Fear bubbled up again, and she worked to push it back from the edge of her thoughts. She couldn’t function if she let it escape; it would only send her into a cycle of terror she couldn’t defuse.
“Did he leave any evidence at the scene?”
“None that we could find.”
Regret welled inside her. If only she’d have seen the man’s face. She’d love nothing better than to let her pencil and sketch pad reveal him and land him in jail.
“And then there’s this.” He reached for the sketch on top and flipped it over. “Do you want to tell me about it?”
Adelaide stared at the disturbing drawing. Her throat constricted. Looking up, she met his gaze. Lying about the drawing wasn’t going to work. Detective Beckett possessed more determination and persistence than she’d ever be able to challenge.
“It’s a depiction of my death.”
Royce rocked forward in his chair. Leaning across the table, so close she could smell the slightest hint of his sultry aftershave. His handsome features were set in dead-serious resolve, and she let his intensity coil around her, drawing her into the emotion.
“You can’t mean that,” he whispered. “She’s wearing your face, but I’ll be damned if I believe that’s you.”
Brushing the stunning sketch with her gaze for an instant, she again raised her eyes to his. “Then be damned, Detective, because that’s how I’m going to die.”
She dropped her stare back to the haunting image, disturbed by the tone of certainty in her own voice. Certainty, yes, but acceptance? It was the first and best-developed image of the sketches she’d been compelled to draw for weeks now. It depicted her lying faceup in the trunk of a car. Her hands bound in front of her with duct tape. Her hair fanned out around her face. Eyes wide open, lips parted in a silent scream. A deep ugly gash slashed across her throat.
“I believe you saved me from this the other night.” She focused on him. He clamped his teeth together, sending a visible ripple of tension along his jawline.
“This will be my fate, Detective, and there’s nothing you can do to stop it.”
“You can’t believe I’d ever let that happen to you, Adelaide.”
Hope surged inside her for an instant, but dispersed quickly, dragging her back into a reality she couldn’t paddle her way out of.
“I’ve made peace with it. These things happen. God knows in my line of work, I’ve drawn the deplorable things one human being can do to another.”
She reached for her sketches, but he beat her to them and covered her hand with his.
“Effective immediately, I’m posting a uniformed officer outside your home. This nut job is still out there, and you’re not safe until we catch him.”

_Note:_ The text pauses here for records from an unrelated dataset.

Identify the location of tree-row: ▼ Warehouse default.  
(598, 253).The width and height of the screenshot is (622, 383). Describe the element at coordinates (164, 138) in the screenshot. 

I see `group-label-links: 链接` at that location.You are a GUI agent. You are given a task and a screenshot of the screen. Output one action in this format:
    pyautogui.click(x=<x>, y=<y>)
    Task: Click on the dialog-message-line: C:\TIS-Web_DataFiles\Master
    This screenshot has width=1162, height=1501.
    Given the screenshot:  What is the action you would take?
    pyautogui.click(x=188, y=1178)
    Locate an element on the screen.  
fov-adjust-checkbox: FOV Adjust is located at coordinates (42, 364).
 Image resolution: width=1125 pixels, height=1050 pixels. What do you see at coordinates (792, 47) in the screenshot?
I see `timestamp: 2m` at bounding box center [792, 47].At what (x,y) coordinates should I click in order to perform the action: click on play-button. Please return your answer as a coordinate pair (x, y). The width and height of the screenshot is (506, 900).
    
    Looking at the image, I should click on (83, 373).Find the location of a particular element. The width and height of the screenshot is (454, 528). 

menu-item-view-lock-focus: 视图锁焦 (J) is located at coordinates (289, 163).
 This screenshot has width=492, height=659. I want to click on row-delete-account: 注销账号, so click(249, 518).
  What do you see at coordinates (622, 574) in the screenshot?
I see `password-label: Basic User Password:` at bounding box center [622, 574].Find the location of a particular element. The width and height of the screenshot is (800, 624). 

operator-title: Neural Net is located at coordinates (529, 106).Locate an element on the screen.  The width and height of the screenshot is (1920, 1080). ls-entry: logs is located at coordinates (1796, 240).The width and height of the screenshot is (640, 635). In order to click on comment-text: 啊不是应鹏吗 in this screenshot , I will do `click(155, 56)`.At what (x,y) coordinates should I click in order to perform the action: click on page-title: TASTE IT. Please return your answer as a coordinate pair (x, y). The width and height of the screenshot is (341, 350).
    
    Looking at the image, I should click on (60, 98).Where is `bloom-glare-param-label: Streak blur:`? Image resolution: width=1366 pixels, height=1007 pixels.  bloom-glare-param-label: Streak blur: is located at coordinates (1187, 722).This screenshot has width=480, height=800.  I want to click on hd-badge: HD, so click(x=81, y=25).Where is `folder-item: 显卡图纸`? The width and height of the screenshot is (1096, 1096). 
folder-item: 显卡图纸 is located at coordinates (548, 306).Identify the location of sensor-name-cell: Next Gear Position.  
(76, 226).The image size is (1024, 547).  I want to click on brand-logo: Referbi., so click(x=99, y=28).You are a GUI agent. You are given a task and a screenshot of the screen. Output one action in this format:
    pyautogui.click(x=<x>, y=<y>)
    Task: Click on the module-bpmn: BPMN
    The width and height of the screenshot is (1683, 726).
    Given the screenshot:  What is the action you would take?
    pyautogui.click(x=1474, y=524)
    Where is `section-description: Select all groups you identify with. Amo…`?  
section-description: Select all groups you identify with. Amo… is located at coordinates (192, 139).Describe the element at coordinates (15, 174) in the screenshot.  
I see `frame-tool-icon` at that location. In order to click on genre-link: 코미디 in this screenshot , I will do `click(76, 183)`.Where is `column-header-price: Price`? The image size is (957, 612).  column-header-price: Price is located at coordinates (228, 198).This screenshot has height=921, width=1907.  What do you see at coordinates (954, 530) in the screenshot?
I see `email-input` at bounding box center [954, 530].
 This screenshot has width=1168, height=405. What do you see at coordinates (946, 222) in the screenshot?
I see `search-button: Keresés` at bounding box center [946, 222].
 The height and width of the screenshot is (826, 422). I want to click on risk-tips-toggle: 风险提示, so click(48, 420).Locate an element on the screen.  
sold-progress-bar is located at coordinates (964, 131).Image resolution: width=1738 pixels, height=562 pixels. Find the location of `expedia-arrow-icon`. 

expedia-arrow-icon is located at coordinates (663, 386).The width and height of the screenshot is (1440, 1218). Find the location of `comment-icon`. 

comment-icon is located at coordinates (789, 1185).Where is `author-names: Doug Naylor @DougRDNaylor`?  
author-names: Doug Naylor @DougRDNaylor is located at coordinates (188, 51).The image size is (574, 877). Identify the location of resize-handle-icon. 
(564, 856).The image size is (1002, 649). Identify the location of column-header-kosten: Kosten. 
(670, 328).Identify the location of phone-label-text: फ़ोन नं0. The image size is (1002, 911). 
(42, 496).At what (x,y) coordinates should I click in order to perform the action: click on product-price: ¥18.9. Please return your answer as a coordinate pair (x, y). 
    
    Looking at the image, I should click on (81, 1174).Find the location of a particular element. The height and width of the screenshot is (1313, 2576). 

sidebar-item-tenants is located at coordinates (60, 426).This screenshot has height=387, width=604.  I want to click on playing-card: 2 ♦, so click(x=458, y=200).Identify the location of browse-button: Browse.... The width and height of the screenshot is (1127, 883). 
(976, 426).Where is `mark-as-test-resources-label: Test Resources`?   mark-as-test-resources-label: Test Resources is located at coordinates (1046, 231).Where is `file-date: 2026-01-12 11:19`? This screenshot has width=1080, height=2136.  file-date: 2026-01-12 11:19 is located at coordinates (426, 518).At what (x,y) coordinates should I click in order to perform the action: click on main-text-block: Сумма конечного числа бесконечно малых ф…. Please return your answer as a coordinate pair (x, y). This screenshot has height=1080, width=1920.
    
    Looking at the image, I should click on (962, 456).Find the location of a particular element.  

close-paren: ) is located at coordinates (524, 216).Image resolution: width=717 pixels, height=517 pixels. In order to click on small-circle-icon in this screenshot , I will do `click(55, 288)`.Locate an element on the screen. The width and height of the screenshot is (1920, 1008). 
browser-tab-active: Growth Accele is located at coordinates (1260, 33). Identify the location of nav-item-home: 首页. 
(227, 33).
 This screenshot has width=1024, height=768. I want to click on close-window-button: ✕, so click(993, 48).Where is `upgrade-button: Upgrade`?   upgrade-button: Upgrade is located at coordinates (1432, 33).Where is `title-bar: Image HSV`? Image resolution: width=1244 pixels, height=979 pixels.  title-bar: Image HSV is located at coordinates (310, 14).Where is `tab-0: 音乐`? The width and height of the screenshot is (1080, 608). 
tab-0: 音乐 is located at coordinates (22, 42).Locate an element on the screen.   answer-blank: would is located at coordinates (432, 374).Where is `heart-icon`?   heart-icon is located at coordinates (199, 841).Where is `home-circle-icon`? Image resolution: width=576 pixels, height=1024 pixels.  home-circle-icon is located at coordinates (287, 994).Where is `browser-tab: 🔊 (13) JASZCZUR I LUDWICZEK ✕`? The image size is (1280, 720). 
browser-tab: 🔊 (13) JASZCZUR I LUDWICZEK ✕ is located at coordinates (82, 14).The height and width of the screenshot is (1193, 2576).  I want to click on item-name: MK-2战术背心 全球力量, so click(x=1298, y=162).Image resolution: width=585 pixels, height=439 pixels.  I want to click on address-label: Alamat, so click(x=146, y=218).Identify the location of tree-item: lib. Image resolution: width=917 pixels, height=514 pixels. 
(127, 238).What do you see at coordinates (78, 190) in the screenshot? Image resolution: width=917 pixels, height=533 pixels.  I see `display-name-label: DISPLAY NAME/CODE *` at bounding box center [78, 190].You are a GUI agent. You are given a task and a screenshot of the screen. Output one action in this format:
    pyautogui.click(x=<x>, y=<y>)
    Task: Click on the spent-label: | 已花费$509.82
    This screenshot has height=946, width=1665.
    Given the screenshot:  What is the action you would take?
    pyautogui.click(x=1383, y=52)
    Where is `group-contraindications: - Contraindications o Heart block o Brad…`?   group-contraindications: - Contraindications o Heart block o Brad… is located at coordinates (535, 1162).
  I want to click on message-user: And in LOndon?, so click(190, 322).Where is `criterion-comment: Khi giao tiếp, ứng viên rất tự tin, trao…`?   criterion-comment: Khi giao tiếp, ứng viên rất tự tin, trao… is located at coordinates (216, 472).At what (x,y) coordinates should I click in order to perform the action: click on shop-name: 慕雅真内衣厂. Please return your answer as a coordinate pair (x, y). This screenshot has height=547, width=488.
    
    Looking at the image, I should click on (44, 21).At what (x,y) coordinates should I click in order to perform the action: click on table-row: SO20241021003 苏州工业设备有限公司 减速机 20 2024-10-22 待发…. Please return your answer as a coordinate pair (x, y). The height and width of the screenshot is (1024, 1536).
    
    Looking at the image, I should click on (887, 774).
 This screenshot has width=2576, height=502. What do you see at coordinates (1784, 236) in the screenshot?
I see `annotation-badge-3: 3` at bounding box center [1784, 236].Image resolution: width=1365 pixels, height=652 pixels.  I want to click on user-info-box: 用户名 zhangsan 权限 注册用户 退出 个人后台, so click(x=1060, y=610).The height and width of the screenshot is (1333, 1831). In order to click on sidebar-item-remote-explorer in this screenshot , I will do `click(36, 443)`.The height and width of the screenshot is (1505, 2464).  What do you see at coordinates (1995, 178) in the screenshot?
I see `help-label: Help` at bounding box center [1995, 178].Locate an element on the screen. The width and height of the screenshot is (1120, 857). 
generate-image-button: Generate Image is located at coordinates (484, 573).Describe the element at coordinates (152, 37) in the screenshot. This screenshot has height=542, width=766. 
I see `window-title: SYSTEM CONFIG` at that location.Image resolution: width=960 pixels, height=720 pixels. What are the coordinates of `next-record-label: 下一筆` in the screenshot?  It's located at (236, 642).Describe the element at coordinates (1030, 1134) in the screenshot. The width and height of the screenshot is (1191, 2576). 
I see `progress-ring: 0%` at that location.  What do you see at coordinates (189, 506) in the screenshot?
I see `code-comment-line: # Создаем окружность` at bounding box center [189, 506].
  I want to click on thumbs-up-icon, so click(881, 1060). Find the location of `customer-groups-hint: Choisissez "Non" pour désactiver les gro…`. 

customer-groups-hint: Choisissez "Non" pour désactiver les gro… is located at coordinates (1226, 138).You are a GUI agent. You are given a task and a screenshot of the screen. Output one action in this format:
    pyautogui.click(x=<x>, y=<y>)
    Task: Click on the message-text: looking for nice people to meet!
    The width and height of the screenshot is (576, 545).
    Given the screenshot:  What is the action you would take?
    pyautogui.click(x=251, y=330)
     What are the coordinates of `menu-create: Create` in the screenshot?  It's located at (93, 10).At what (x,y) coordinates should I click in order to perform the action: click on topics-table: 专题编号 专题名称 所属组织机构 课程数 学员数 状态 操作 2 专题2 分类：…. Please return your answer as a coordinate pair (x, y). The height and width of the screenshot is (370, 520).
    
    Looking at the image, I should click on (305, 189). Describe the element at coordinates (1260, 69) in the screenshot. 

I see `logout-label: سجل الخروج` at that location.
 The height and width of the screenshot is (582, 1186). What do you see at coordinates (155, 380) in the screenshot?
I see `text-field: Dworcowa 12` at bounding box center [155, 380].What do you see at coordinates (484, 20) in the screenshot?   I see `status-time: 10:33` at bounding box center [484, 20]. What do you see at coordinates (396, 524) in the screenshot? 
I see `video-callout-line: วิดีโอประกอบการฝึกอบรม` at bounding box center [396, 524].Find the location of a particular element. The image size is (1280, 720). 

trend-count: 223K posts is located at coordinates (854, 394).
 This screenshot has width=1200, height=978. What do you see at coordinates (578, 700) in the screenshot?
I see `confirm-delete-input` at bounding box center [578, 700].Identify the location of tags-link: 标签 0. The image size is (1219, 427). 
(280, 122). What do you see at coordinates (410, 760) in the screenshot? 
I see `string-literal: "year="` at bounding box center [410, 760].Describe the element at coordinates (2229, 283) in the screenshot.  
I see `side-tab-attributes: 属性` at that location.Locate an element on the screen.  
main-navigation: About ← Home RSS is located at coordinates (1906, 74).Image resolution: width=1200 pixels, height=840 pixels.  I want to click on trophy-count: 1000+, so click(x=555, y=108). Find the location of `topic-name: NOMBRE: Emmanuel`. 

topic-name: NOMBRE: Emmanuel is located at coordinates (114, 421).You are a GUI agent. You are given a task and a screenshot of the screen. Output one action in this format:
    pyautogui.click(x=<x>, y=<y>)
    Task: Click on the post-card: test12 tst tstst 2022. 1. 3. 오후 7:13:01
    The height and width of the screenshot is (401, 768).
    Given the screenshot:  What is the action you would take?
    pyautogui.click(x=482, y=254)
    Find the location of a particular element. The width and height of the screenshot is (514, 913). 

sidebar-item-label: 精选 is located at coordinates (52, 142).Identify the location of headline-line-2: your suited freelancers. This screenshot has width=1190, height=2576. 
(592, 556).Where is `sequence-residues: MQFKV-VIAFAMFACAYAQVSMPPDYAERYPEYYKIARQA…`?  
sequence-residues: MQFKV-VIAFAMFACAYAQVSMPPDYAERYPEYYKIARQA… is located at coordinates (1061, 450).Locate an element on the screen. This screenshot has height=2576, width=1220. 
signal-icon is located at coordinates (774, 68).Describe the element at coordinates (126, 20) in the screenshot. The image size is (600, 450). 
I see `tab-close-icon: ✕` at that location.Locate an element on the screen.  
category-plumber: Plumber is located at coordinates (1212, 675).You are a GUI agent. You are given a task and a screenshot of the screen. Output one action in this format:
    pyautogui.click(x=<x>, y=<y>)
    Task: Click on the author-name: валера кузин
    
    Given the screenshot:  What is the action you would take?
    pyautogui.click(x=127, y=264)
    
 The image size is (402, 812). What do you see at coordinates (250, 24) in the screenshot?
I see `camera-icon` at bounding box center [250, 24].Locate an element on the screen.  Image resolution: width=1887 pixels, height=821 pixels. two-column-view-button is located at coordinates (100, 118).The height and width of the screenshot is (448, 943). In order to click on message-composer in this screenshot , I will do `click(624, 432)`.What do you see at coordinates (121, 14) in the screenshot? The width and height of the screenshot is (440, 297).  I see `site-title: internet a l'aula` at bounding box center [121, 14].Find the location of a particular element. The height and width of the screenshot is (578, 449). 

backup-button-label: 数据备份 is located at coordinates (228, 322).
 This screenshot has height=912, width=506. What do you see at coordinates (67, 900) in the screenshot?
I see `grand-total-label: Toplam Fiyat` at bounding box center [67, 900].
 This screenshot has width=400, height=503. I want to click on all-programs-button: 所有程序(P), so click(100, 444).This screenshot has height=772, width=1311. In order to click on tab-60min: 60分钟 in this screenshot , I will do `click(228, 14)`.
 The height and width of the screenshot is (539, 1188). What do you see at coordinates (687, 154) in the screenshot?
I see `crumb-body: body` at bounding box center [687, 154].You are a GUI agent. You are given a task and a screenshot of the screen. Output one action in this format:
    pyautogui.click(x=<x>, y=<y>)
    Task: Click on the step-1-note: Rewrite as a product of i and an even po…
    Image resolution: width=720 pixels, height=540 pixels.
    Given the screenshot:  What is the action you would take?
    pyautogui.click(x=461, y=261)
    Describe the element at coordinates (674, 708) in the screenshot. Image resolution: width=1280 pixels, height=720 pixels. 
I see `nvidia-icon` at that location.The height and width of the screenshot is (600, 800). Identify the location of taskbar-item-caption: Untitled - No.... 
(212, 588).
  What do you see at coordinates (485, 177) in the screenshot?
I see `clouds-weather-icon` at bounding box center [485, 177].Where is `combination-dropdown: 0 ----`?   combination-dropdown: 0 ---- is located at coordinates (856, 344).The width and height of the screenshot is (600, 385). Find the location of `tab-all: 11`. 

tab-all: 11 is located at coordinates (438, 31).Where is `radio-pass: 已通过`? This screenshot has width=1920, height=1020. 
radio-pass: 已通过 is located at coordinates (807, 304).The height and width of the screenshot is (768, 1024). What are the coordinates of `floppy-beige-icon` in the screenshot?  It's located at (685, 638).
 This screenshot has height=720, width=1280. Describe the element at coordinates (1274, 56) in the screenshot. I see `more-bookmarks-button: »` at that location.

“I’d like my sketches back. They’re not part of this investigation.” She pulled in a breath, watching Royce’s mouth soften, followed by the rest of his features.
“I’m sorry, but I plan to hang on to them for now.” He removed his hand from over the top of hers and picked up her drawings, then stood up.
“I want you to go home and feel safe. We’re going to catch these people.”
“Thank you, Detective. I’m sure you will.” Someday. She couldn’t embrace his assertion because she knew what she knew, and that truly frightened her.
Royce turned for the door and reached for the knob, just as a knock thumped against the wood.